Given exercise »
Copy out the items below verbatim, leaving out the pictures.

Supplied data »

..........

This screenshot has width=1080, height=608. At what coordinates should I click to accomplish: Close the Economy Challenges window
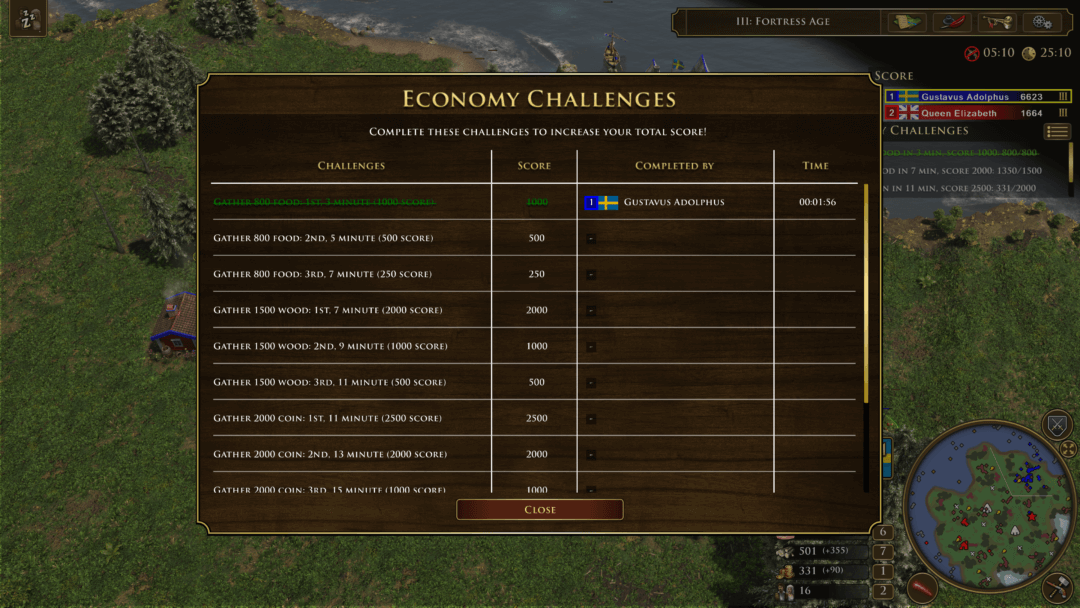pos(539,510)
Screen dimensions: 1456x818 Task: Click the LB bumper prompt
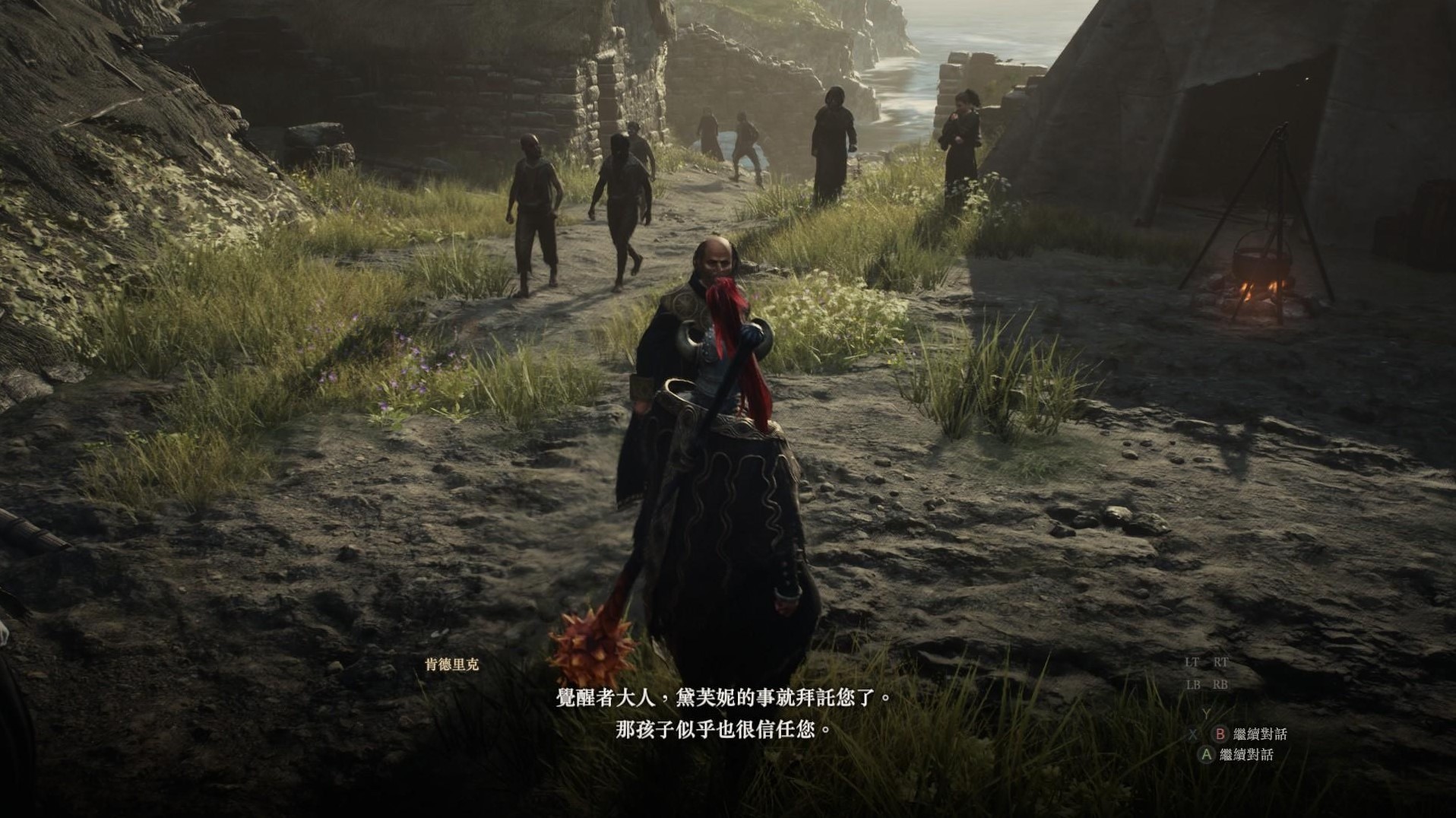click(x=1193, y=684)
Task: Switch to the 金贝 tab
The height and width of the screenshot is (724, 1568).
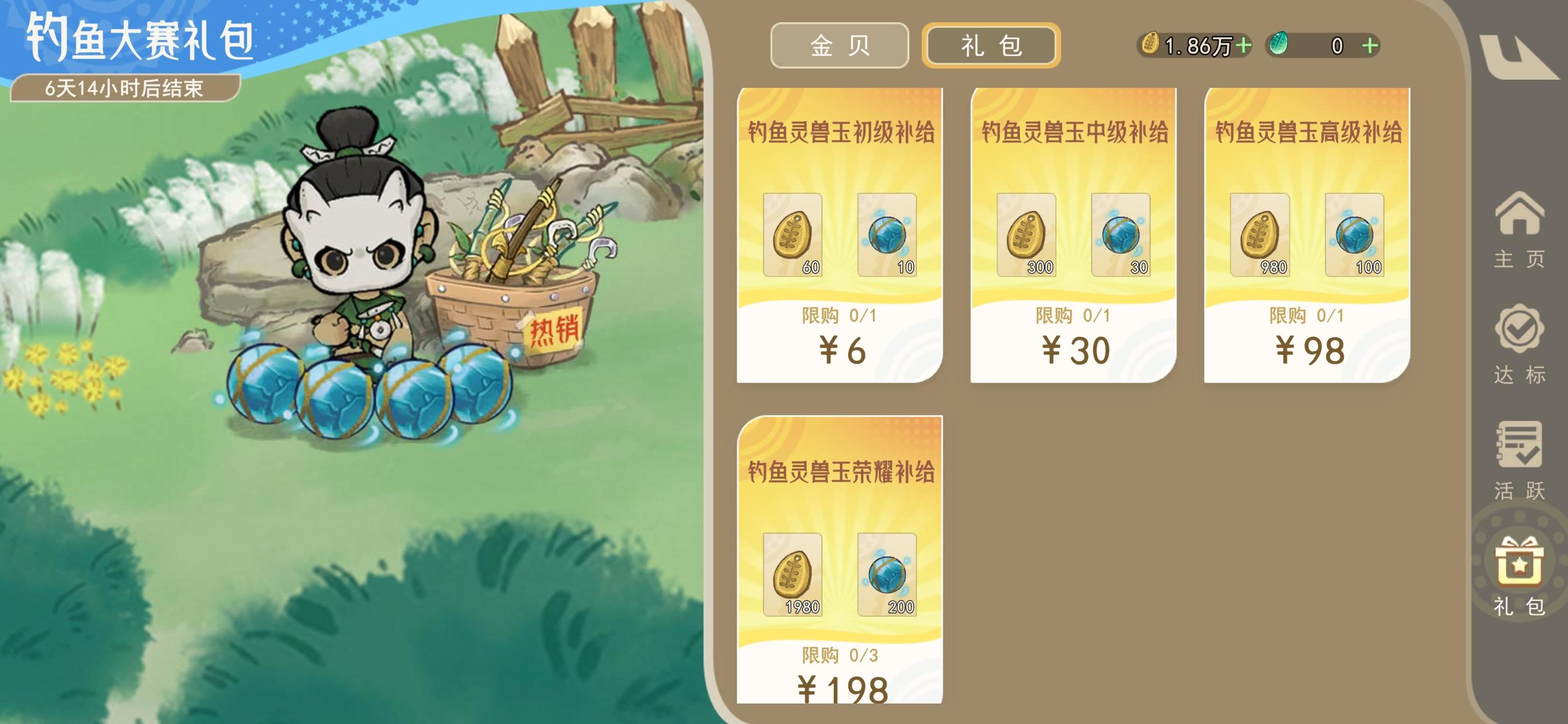Action: [x=840, y=48]
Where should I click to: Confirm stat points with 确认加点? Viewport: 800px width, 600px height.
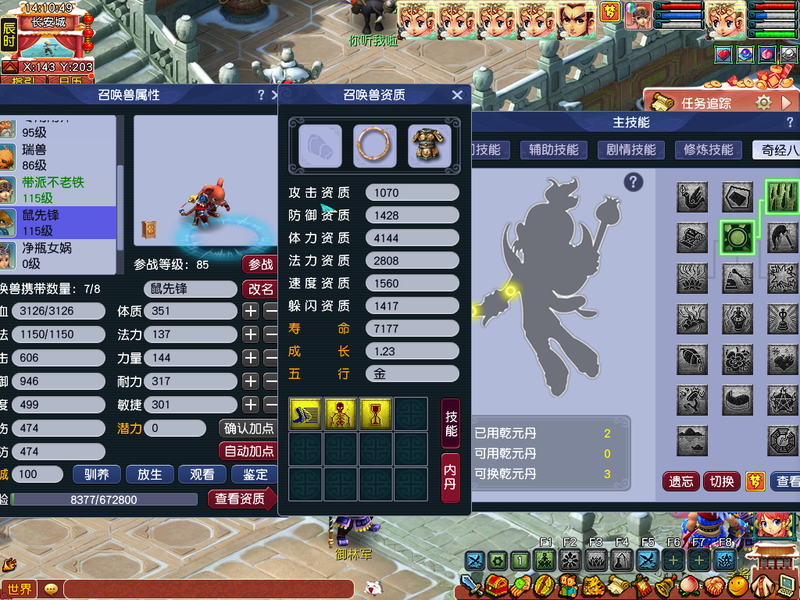point(248,428)
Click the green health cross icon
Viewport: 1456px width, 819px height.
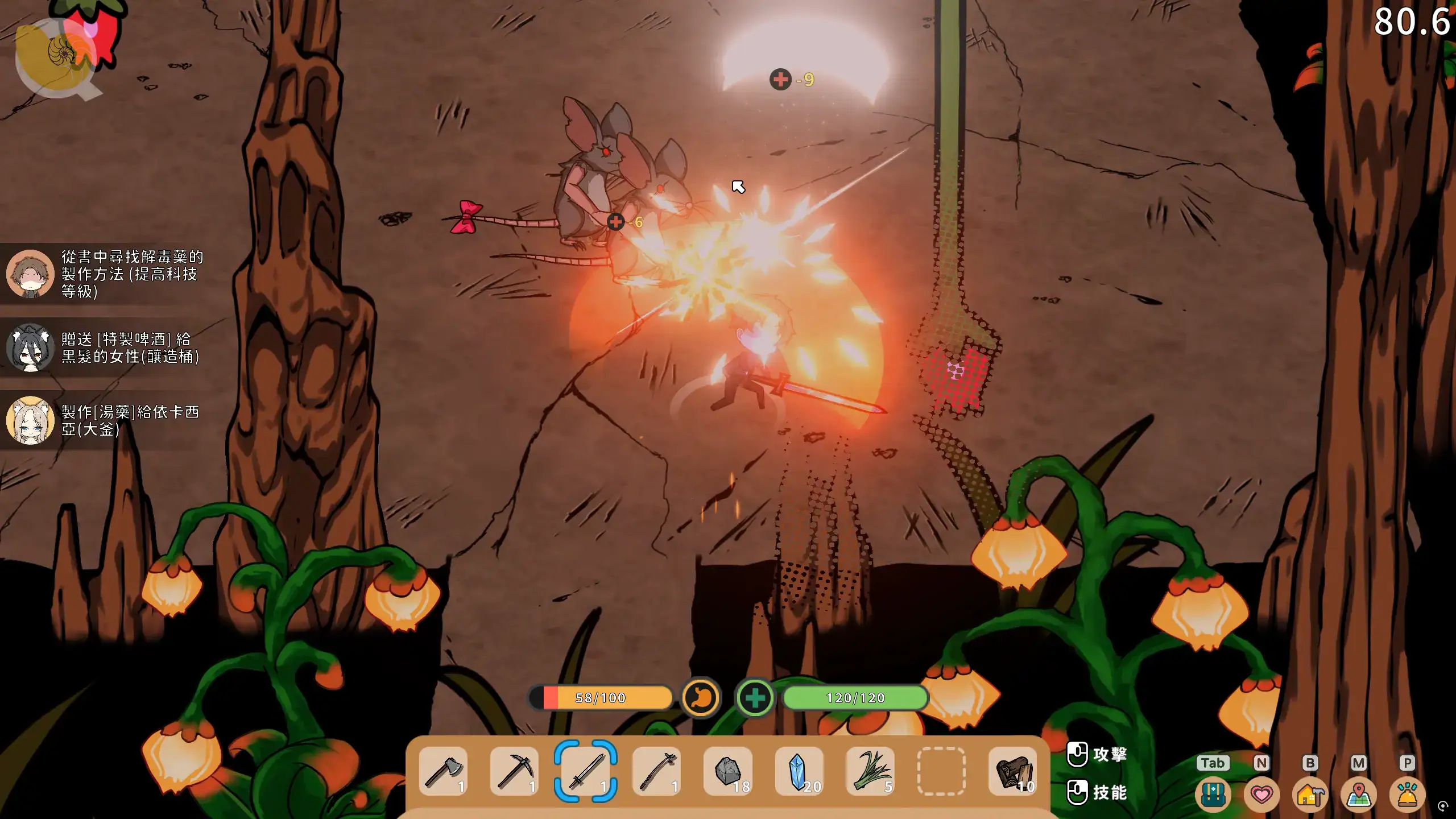point(755,697)
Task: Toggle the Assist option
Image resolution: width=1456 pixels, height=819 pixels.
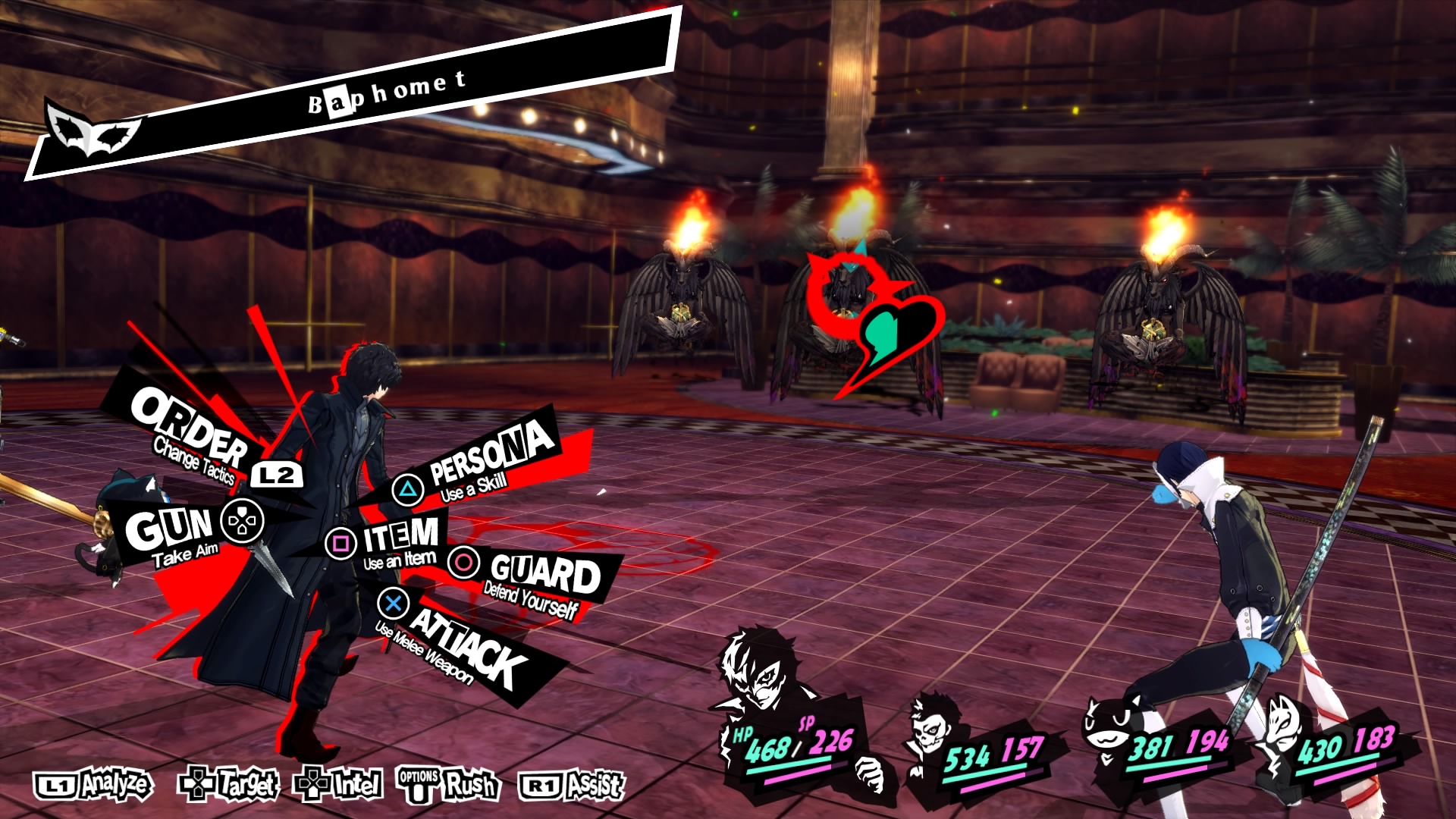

..........

The solution »
This screenshot has width=1080, height=608. At what coordinates should I click to accomplish: Close the Economy Challenges window
pos(539,510)
Screen dimensions: 1456x818 Task: Click the LB bumper prompt
click(x=1193, y=684)
Task: Switch to the 金贝 tab
The height and width of the screenshot is (724, 1568).
Action: [x=840, y=48]
Where should I click to: Confirm stat points with 确认加点? Viewport: 800px width, 600px height.
point(248,428)
Click the green health cross icon
Viewport: 1456px width, 819px height.
point(755,697)
Task: Toggle the Assist option
Image resolution: width=1456 pixels, height=819 pixels.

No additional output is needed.